Linked and Local Parts

Some components have an exact manufacturer part number to look up, and some do not. PartsBox models both: a linked part for anything with an MPN, and a local part for everything else.

What a linked part gives you

A linked part connects to live distributor data. Give it a manufacturer part number and you get a datasheet, specifications, a package thumbnail, and current pricing and availability from distributors, without entering any of it by hand. When a distributor's price or stock changes, the linked part shows the new figure, so BOM pricing and purchasing work from current numbers rather than a copy that ages.

The specifications do more than fill a screen. PartsBox turns them into automatic tags — component class, package, mounting style — so a linked 0805 resistor is filterable as #0805 and #resistor from the moment you create it, with no data entry.

Link only an exact component. 'NE555PWG4' from Texas Instruments is a good linked part; a no-name NE555 in a DIP package is better kept as a local part, because hundreds of versions of that chip exist and yours may differ from the one a distributor lists.

Two names for one part

By default a linked part's name is its MPN. On a commercial plan you can rename it or give it an internal part number; PartsBox keeps both, shows both in tables, and search finds the part by either one. Pricing, purchasing, and BOM matching keep working from the MPN underneath.

A local part is yours completely

A local part has no online identity. Use it for generic passives, no-name components, PCBs, mechanical parts, cables, enclosures, and anything without an exact number to look up. Nothing external changes a local part — its name, description, footprint, and fields are whatever you enter, and only the name is required to create one.

A local part can still carry prices. Add your own offers, each with a vendor, price breaks, and a currency, and the part takes part in BOM pricing and purchasing like any linked part.

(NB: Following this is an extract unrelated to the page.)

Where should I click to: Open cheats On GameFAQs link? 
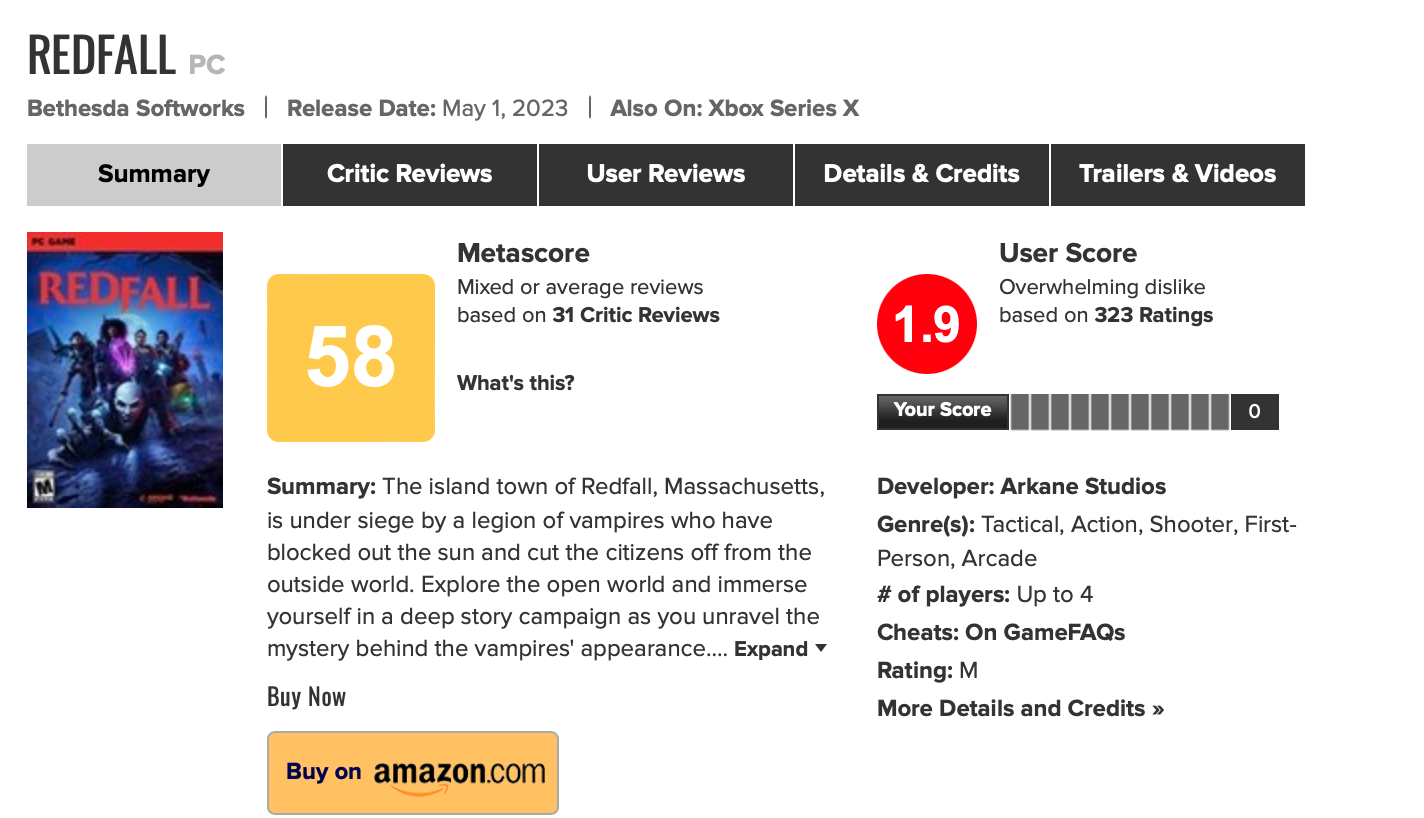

Everything else works the same

Both kinds hold stock across storage locations, custom fields, attachments, and a permanent stock history, and both work in BOMs, purchasing, and builds. When a part reaches the end of its life, archive it: it disappears from everyday tables and searches but remains in build histories. Deleting is only for parts created by mistake and never used.

These are two of PartsBox's four kinds of part. A meta-part groups interchangeable parts — linked or local — under one name, so a shortage on one member never blocks a build. A sub-assembly part is the stock a build produces, reusable as a component in another project.

Linked and local parts are in every plan, including the free Maker plan. On the free plan a linked part keeps its MPN as its name; renaming it and adding an internal part number start on the Essentials plan.